Assignment> Copy exactly, no pictures: every line from the one that contains "You are a GUI" through the end of the entries below.

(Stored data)
*** Block opens ***

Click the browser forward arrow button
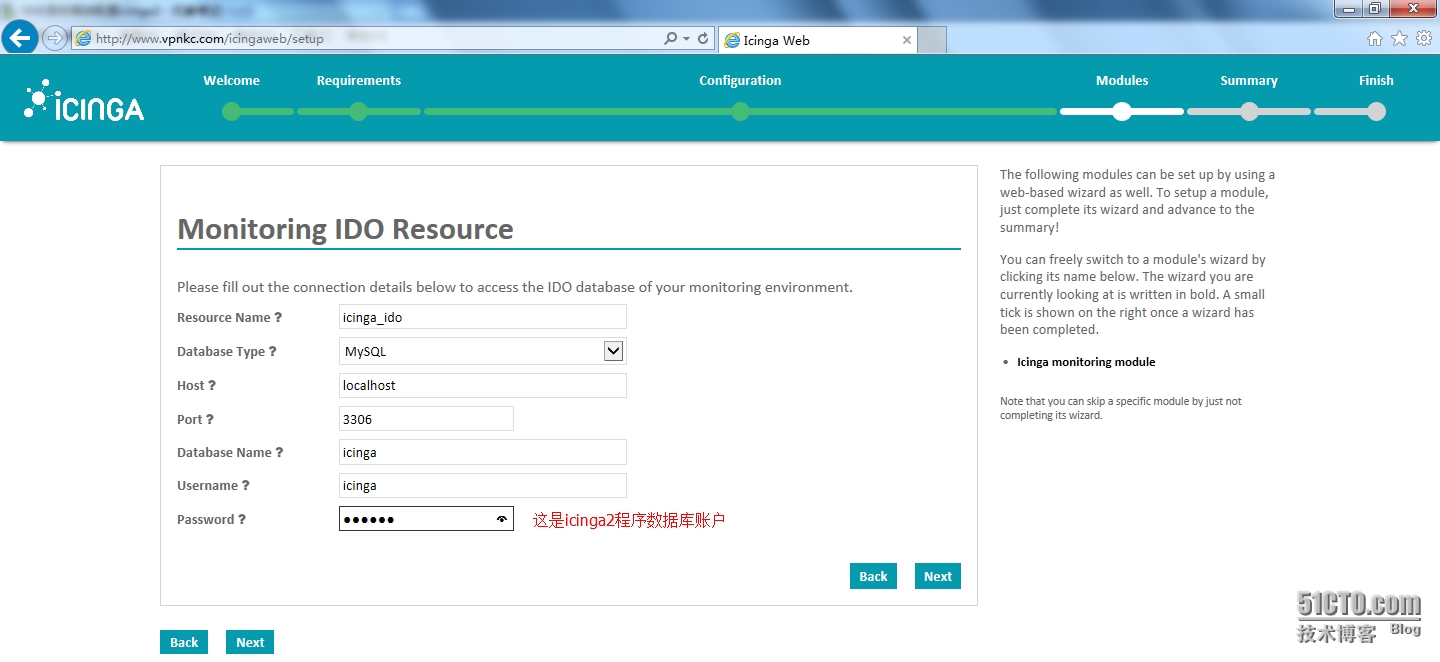This screenshot has height=662, width=1440. (54, 38)
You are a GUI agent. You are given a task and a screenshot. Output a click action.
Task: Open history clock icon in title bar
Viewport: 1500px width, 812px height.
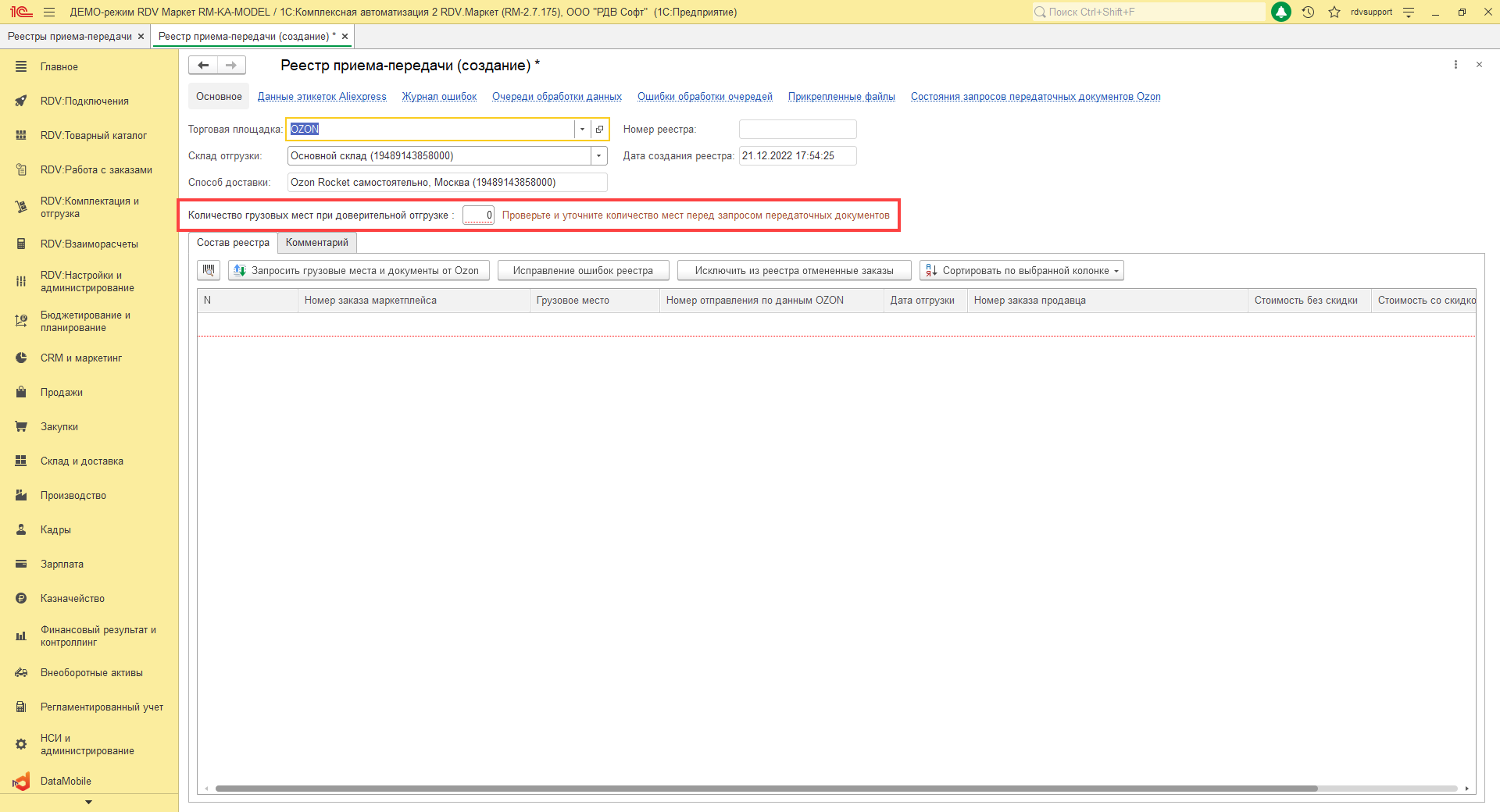tap(1308, 12)
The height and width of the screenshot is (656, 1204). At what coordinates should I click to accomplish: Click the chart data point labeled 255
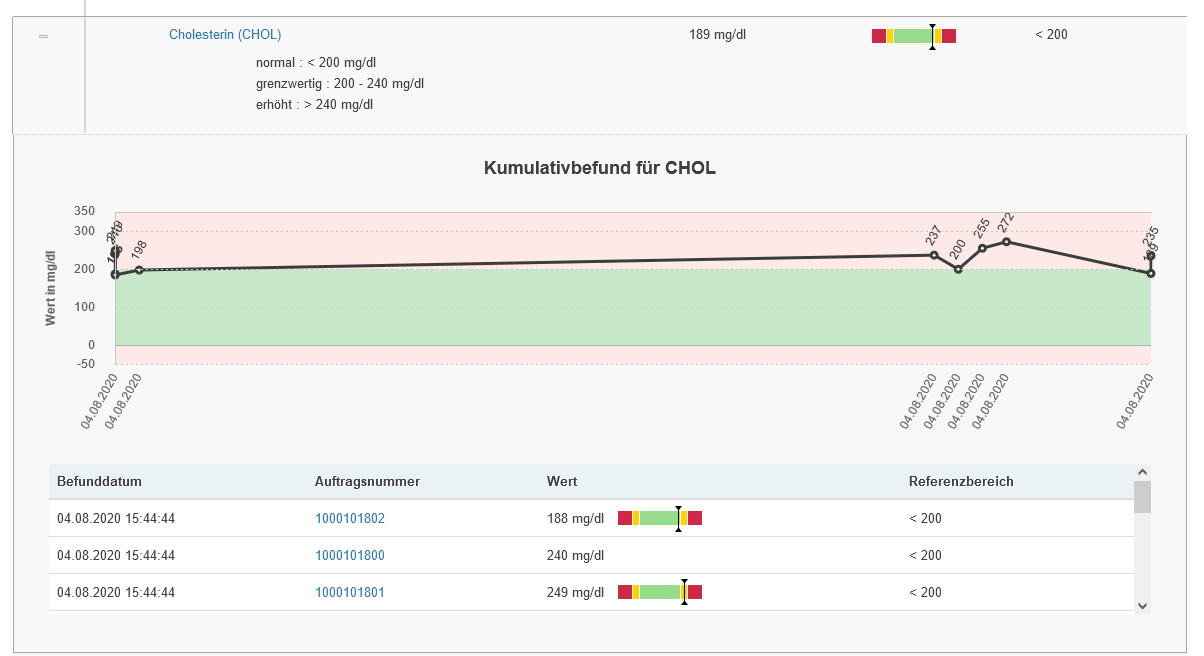tap(982, 248)
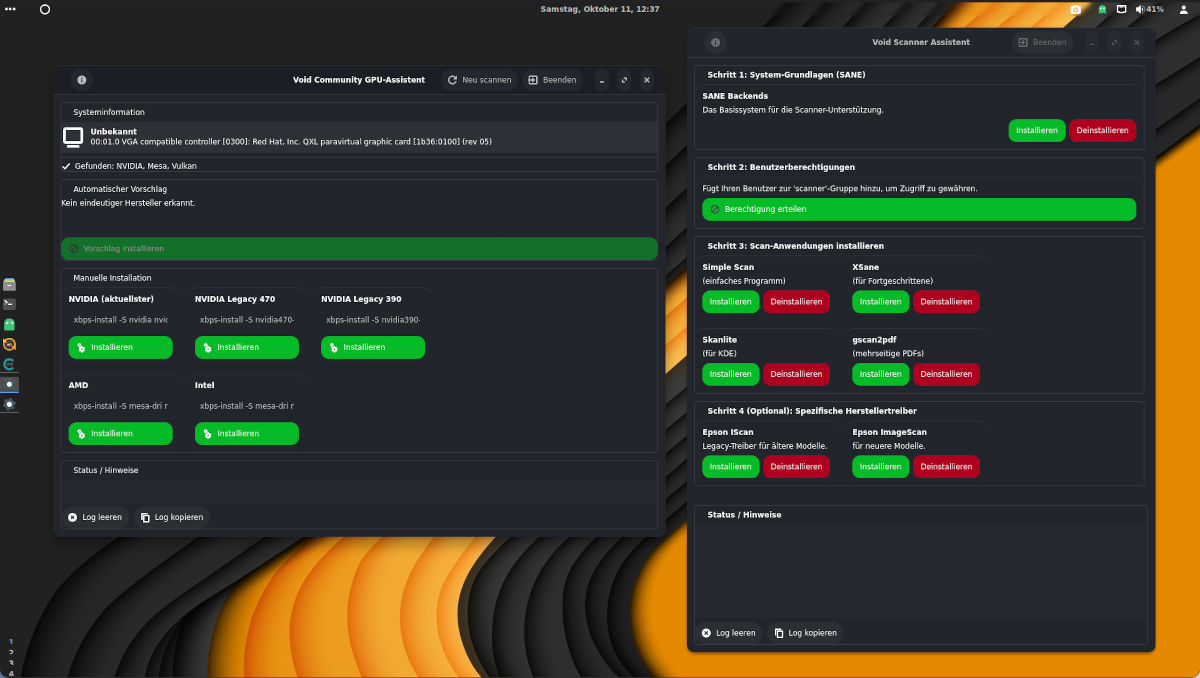The height and width of the screenshot is (678, 1200).
Task: Click the info icon in Scanner Assistent header
Action: pyautogui.click(x=714, y=43)
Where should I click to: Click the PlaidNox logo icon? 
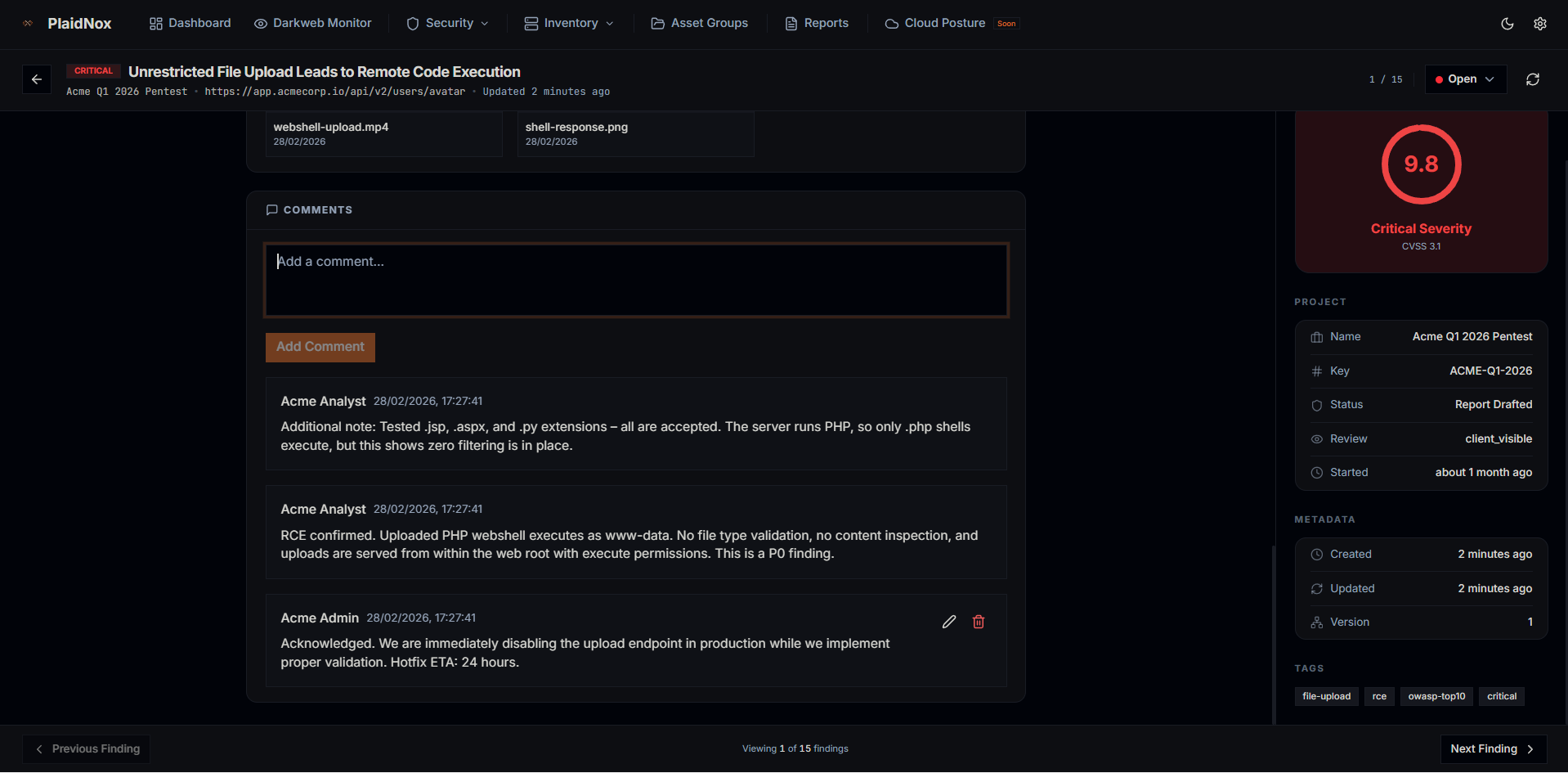point(29,24)
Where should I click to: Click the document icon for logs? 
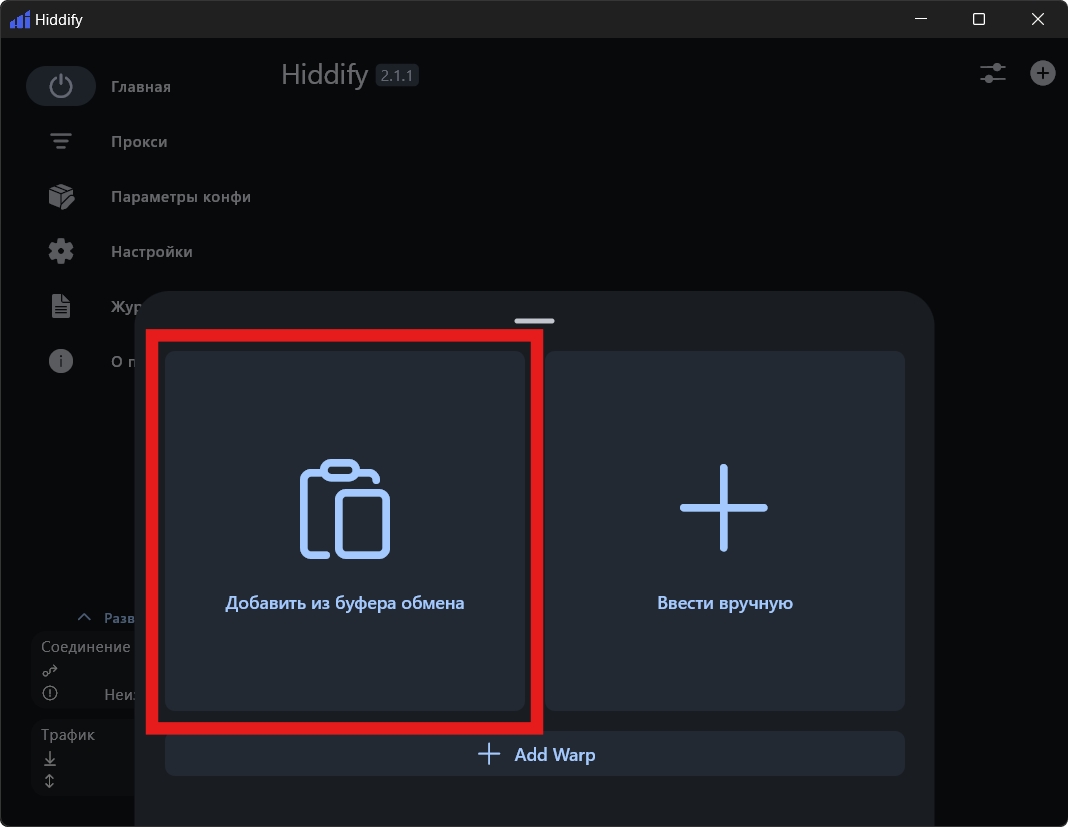61,306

*** Block closes ***

Written solution>
You are a GUI agent. You are given a task and a screenshot. Output a click action.
Task: Open history clock icon in title bar
Viewport: 1500px width, 812px height.
tap(1308, 12)
The height and width of the screenshot is (656, 1204). At what coordinates should I click to accomplish: Click the chart data point labeled 255
tap(982, 248)
The height and width of the screenshot is (678, 1200).
Task: Click the info icon in Scanner Assistent header
Action: pyautogui.click(x=714, y=43)
Where should I click to: Click the PlaidNox logo icon? 
point(29,24)
Where should I click to: Click the document icon for logs? 
61,306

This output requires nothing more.